Harrington continues: “So assuming we can get permission to use the image and find one that is good enough to use, and given the short time span, and did I mention I’m also going to San Francisco for five days for Old Hats…so I ask Ruppert Bohle if he wants to play with me. Ruppert has essentially retired from design. He has a cushy tech job in Berlin, but he is a friend. The idea intrigues him, and he happens to have some time. Plus, the image in Munich and he is able to negotiate usage and a decent size image. Then he proceeds to take it apart brush stroke by brush stroke and we discuss what the titles of the pieces might mean— there is no dance to look at yet.
 
“First he starts to combine things in After Effects, but it seems like that is the road to hell; I won’t be able to work quickly enough to change things in the tiny tech time we have.

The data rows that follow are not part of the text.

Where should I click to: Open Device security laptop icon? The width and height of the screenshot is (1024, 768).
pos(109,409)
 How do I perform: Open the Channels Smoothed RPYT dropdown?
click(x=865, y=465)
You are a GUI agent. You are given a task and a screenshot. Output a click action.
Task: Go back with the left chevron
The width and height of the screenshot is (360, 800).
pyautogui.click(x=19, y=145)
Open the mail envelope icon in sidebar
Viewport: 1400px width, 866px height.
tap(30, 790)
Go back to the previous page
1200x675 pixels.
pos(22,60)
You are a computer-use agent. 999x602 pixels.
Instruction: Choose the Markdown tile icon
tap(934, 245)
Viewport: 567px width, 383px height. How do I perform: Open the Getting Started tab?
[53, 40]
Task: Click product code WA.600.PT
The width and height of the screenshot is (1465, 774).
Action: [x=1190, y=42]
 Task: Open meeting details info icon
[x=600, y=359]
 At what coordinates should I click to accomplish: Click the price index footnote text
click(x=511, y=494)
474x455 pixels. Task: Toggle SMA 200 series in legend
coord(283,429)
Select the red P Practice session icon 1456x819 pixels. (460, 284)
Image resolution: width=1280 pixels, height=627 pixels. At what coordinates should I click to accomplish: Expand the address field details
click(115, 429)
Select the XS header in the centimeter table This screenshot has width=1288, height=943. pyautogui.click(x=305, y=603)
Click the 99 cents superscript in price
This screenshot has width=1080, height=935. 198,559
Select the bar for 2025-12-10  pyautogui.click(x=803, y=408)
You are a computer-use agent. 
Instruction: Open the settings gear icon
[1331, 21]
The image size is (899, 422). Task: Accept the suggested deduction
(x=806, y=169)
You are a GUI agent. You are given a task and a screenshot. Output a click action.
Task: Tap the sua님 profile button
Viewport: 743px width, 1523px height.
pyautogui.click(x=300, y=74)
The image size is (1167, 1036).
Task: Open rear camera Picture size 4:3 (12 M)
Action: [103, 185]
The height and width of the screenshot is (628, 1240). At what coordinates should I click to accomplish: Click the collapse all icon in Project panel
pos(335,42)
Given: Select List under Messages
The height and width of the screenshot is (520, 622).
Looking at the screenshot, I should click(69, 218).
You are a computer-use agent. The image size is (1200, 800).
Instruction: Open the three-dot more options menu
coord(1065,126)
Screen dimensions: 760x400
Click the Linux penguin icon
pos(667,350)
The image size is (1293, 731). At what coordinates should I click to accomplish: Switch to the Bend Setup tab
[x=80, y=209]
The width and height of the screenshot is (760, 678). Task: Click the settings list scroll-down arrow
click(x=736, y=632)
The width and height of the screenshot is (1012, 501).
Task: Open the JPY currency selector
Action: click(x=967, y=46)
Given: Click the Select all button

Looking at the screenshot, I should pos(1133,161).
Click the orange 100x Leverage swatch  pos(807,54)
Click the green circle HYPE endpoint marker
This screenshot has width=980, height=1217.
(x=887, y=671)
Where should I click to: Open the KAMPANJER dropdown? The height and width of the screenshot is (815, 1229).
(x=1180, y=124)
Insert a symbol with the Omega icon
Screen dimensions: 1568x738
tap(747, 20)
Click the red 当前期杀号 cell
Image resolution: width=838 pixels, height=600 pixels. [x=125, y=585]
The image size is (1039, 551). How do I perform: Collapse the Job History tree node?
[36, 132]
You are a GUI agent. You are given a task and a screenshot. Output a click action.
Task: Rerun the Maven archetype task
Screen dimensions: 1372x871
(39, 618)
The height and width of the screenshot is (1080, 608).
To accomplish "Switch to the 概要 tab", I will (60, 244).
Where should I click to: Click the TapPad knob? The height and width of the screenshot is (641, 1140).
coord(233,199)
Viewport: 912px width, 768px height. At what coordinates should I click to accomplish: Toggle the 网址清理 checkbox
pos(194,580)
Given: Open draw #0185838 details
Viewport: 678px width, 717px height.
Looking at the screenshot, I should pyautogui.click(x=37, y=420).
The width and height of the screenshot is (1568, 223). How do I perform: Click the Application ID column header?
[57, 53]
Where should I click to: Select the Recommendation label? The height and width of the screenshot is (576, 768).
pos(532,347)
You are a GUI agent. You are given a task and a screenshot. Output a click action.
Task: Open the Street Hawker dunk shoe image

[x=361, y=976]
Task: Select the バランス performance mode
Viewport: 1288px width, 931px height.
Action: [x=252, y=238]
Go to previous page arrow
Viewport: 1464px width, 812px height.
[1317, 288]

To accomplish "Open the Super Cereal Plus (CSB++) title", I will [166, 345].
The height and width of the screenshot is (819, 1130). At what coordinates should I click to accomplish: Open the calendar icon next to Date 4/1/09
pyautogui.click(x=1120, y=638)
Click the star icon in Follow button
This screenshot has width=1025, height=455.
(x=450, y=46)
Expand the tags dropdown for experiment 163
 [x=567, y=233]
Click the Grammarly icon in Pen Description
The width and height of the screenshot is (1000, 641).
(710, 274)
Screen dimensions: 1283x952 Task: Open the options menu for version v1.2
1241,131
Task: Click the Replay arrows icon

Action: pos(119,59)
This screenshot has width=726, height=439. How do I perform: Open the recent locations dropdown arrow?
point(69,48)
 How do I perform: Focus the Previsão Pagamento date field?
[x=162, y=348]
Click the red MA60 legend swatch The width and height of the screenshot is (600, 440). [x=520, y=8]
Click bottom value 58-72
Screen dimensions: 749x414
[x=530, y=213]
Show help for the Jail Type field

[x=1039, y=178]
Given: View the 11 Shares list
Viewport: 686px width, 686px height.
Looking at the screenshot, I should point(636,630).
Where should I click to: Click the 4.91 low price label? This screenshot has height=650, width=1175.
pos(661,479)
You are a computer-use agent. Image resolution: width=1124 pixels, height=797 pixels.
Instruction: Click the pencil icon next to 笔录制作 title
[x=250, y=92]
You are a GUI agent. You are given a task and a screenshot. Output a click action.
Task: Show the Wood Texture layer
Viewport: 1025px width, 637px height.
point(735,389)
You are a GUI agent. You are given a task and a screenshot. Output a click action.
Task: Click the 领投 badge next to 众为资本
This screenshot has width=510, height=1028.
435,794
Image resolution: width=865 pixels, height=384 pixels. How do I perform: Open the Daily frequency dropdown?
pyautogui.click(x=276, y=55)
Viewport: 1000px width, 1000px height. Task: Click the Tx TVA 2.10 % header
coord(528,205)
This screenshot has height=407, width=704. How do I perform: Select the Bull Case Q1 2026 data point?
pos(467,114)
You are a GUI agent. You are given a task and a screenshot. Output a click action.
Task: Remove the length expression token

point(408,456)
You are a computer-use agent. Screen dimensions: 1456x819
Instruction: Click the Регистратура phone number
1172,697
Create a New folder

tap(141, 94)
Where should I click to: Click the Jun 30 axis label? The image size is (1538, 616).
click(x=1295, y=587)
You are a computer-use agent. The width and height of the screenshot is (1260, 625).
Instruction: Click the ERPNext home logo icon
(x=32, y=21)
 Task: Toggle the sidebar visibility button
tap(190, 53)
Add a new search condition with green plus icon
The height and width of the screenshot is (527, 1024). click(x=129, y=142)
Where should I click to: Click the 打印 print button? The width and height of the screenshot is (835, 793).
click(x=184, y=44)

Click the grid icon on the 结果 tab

So it is decided that like the work we did together in The Firebird, he will build it into Watchout files of a gazillion layers. And since I will work with Paul Vershbow as programmer (Erik Pearson did the first two days), its now a slide show. This is where Paul and I live in a way, so the combining and recombining is relatively easy to do, and in Watchout sizing and placing is so fast.
 
“We make some reference images to show Alexei as a sample. He is feeling positive about them and I get to see a rehearsal tape. I break down the images to the images of the dancers so I can show lighting designer Mark Stanley where we are headed, and we tech.
 
“Ballet tech is very fast. We never stop for lighting and projection, but we get an extra three hours (8-11am) in the theatre with light and projection and no dancers. We move things around; we change background colors; some images we thought went with one story end up with another, and the finale— Gate Of Kiev—gets a lot more cues.
 
“We front-project from the second ring of the Koch Theatre with a 20K Panasonic from Lars Petersen at WorldStage and, of course, Watchout. We use the company's own white plastic, not a screen, but we take what we have and are grateful, and the amazing Mark Stanley does not wash out the image,” Harrington exclaims. “I made a ballet with Mark and Alexei at La Scala last year and showed them how adding color to the image from a ground row is a good thing, and we use a lot of back light to enrich the color, to help control for the inevitable shadows, and to give a flat image shape. I think he has three locations—high, middle, and low— so we can send the color where we want and the colors he has seem infinite.
 
Pictures At An Exhibition, photo: Paul Kolnik
 
“I think we had four rehearsals with the dancers in the theatre. I film them so we can deconstruct them like a football coach after the game, and get the cueing and the shapes right. I notice the dancers looking up; I make stars; I note the violence of a duet and make the color sharp, and hard and as fast as we can.
 
“The last dance I did with Alexei was 59 days from the day he called to the premiere. This one was touch and go until the last two weeks, before the premiere would they get the gear, permission for the painting? But when you have the A++ team, Ruppert, Erik, Paul, and Mark Stanley, and the complete trust of the choreographer, it feels as though there is nothing you can't do or die trying to do.”
 
And says Harrington, “Best of all, I got to make pictures behind Wendy Whelan before she retired.”